"It is a matter of weeks,” states a ministry of interior senior official to Ahram Online regarding the complete overhaul of Egypt’s National Security, who abused their powers during the ousted Mubarak era and were commonly known for interrogations, beatings and torture.
“We have done the initial selection of top generals and we are finalising the selection of officers. There will be training on the new concept and mode of operation. National security will no longer be about the regime, but about the nation," said the official source.
The source describes the new National Security to be "a much smaller service than [the dissolved] State Security."
According to this and other ministry of interior sources the size of the new agency will be roughly fifty per cent of the previous service. This, they say, is due to the expected reduction of surveillance officers operating across the nation who were "monitoring everything and everyone, almost."
The operation of the new service of National Security "will refrain" from digging its nose in the private lives of opposition figures, journalists and civil society activists. The volume of personal surveillance and eavesdropping will also be reduced considerably.
"The objective will be to protect the nation from major criminal attacks, be they political or financial," said another ministry of interior source.
He added that while Islamists in the general sense of the word should not be subject to surveillance by the new National Security Service "potential cooperatives of major extremist groups, like Al-Qaeda, will certainly be watched."
As for government security, sources agree it will be approached from an entirely different perspective than that of the past. This new approach would require National Security Service to alert of possible assassination attempts against top state figures as possible crimes rather than to pursue and persecute opposition figures as potential political hazards. The job is then about protecting lives and not reinforcing the regime.
Close coordination is expected to be institutionalised between the National Security Service and the Intelligence Service. "This was not exactly the case in the past because they [the heads of the two services] were competing for the favour [of the toppled president]," said an officer of the previous state security who is now being re-trained before joining the new national security service.
Ministry of Interior sources say that the selection of those transferred from State Security to National Security was based on two basic criteria: professional efficiency and clearance from violations of minor or major of human rights under the previous regime.
Most of the officers transferred from State Security to National Security have been "selected by a board" from "the younger officers." Of those "very very few" had serviced on the desks in charge of monitoring the national front.

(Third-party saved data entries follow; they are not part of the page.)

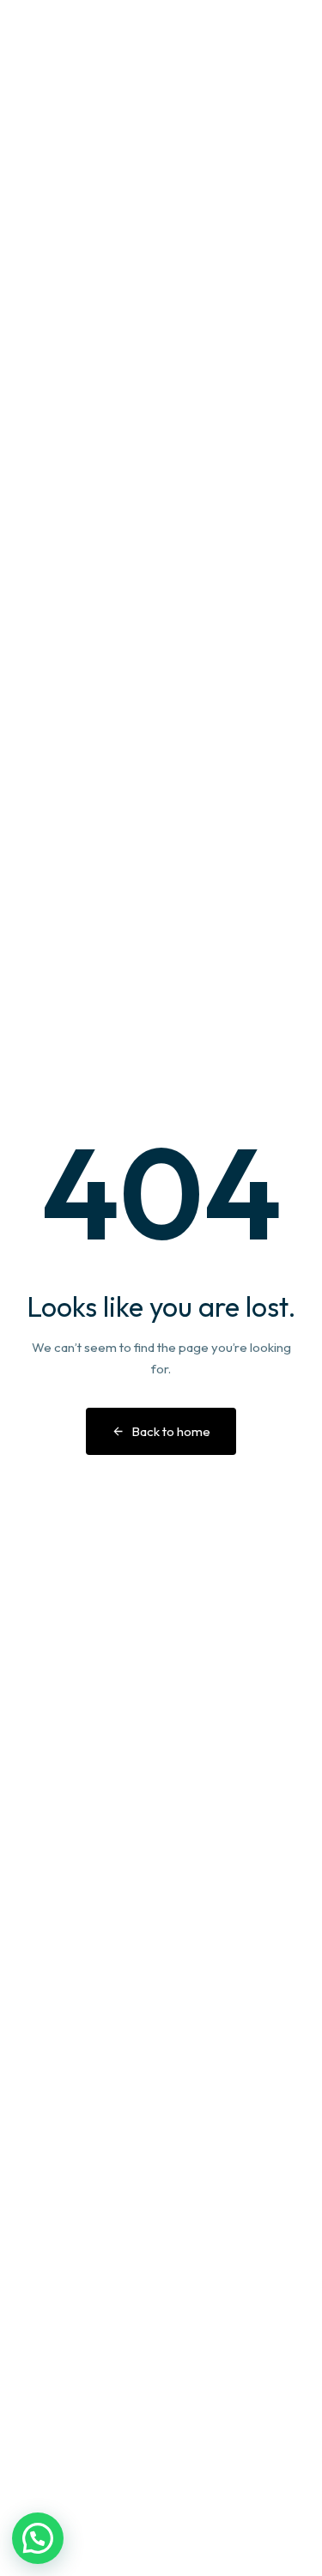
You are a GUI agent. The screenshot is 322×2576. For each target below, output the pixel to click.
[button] (38, 2538)
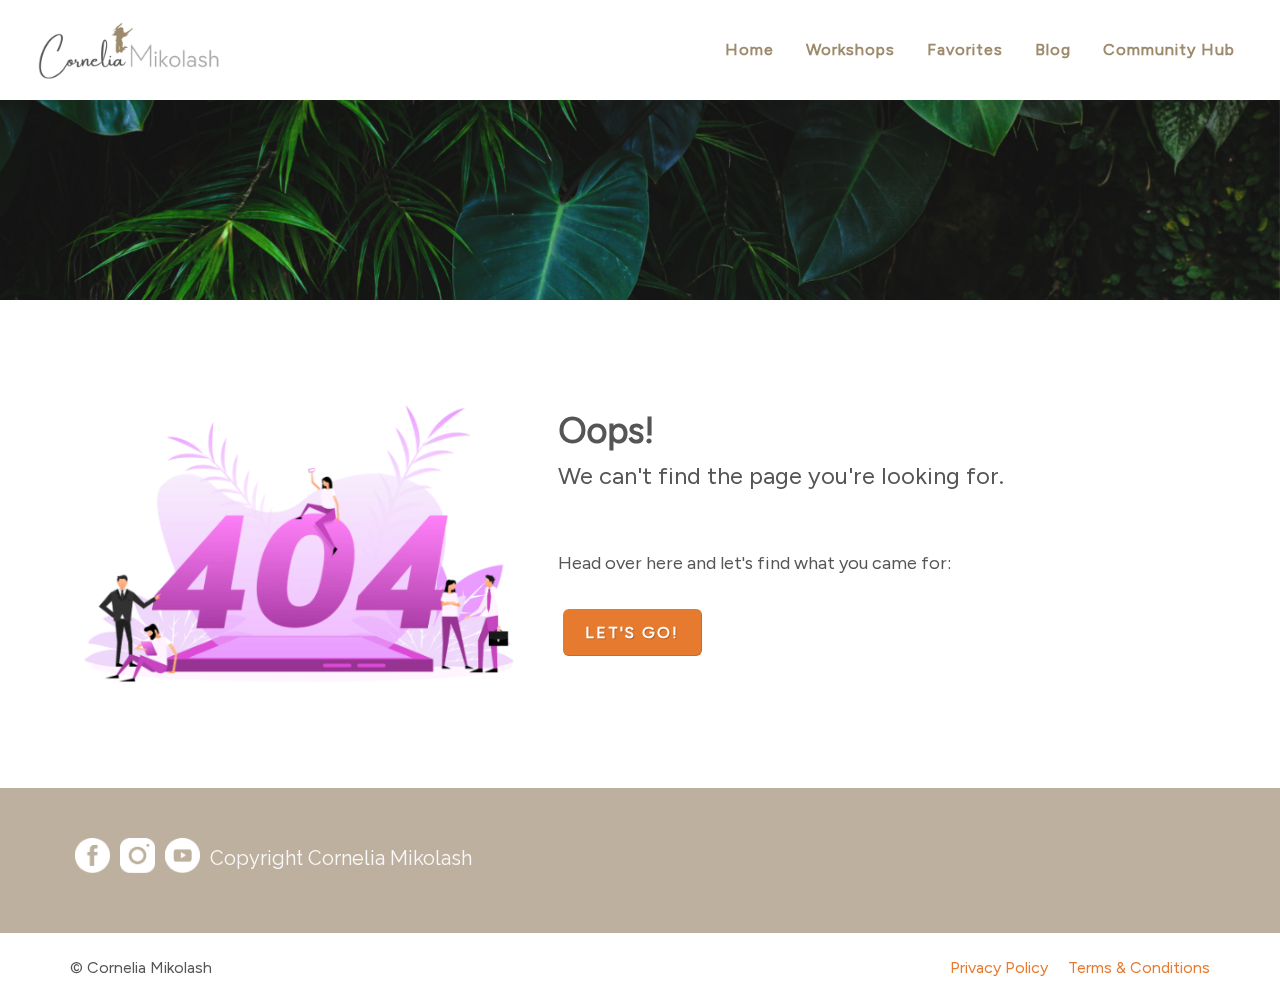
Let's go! (632, 632)
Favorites (965, 49)
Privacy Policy (999, 967)
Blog (1053, 49)
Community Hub (1169, 49)
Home (749, 49)
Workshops (850, 49)
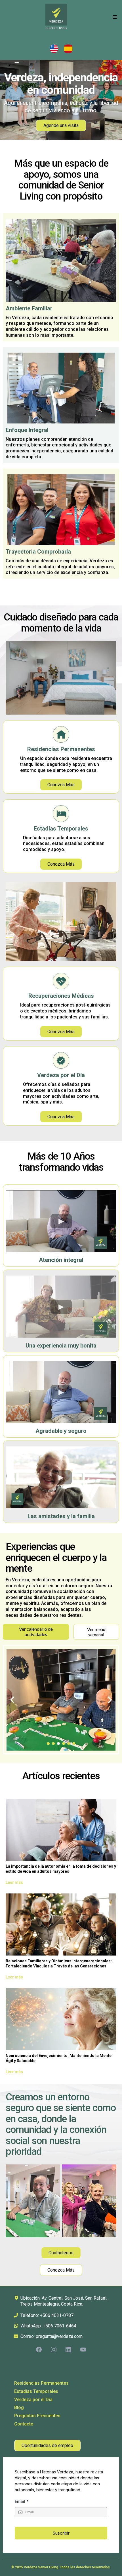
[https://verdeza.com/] (56, 17)
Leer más (14, 1882)
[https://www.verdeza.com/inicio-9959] (32, 49)
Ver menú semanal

"Those who were involved in threatening and torture are out. Many of them chose to retire and some were offered an early retirement package," said one the state-now-national security officer.
Meanwhile, the ministry of interior is soliciting expertise from several European countries, especially Germany, to get technical help on the formation of the National Security.
A key question that is being asked - and is still unanswered - is what to do with the piles of information was collected by the dissolved State Security – often through violations of human rights.
A model that the ministry of interior is contemplating is how Germany handled surveillance and interrogation information after the fall of the Berlin wall (and with it the notorious East Germany Stasi): the files were organized and the concerned individuals were given unlimited access to their own files while police are given limited access, depending on legal orders.
"In Germany, today, citizens of the previous East Germany can go and ask to see their files; often people are surprised by the many details over their lives that were reported to Stasi and they are at times shocked by the fact that their actions were reported by some of the closest people – sometimes spouses, children and parents," said a German source.
This example might not be very compatible with the Egyptian context – as some ministry of interior sources suggest. The overall trend so far in Egypt is to protect the privacy of individuals who were subject to unwarranted tampering.
Another key question is whether or not the new service will operate on the basis of the same set of rules and regulations that governed the operation of the dissolved service. Some of these rules, ministry of interior sources say, will be completely thrown out, while others will be re-written and some will be kept.
Essentially, the same sources add, the right of National Security to exercise eavesdropping, recording of phone calls and private encounters will be reduced to a minimum and will be made conditional to the approval and surveillance of the prosecution.
Meanwhile, it is not clear whether National Security will keep the same notorious State Security headquarter building in Nasr City in northeast Cairo, which was partially burned and looted. The objective for the ministry of interior is to build a new service with a new image.